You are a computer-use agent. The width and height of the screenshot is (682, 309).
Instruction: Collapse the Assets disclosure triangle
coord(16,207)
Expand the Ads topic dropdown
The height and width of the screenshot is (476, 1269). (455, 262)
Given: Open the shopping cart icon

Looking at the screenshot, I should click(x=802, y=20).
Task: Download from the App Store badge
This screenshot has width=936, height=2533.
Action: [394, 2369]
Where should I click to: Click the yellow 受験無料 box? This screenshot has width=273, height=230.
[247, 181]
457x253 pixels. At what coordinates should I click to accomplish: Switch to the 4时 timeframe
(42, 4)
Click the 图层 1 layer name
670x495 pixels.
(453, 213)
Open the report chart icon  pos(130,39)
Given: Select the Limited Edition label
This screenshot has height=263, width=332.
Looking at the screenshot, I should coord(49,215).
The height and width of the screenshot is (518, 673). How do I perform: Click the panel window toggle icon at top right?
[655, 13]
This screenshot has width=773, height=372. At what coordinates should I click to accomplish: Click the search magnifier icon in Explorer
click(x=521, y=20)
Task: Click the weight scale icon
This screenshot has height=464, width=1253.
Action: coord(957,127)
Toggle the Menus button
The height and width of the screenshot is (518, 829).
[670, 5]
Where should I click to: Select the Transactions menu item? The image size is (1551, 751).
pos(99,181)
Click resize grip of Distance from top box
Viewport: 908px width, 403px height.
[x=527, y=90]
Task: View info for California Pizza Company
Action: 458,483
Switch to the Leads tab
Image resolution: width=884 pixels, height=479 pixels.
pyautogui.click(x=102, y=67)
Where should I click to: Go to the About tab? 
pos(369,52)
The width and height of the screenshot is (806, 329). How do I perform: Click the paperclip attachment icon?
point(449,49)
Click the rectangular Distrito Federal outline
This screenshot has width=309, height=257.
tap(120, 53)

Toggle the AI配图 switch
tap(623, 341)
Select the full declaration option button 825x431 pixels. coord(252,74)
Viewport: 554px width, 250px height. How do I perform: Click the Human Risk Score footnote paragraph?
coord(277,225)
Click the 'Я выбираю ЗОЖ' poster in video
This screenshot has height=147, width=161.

What needs to be done | Through the last line of the entries above, beginning at the line containing "Viewport: 554px width, 250px", transcribe each line exactly, both ends included and nothing more.

Exercise result |
Viewport: 554px width, 250px height. How do I perform: Click the Human Risk Score footnote paragraph?
coord(277,225)
Click the 'Я выбираю ЗОЖ' poster in video
This screenshot has height=147, width=161.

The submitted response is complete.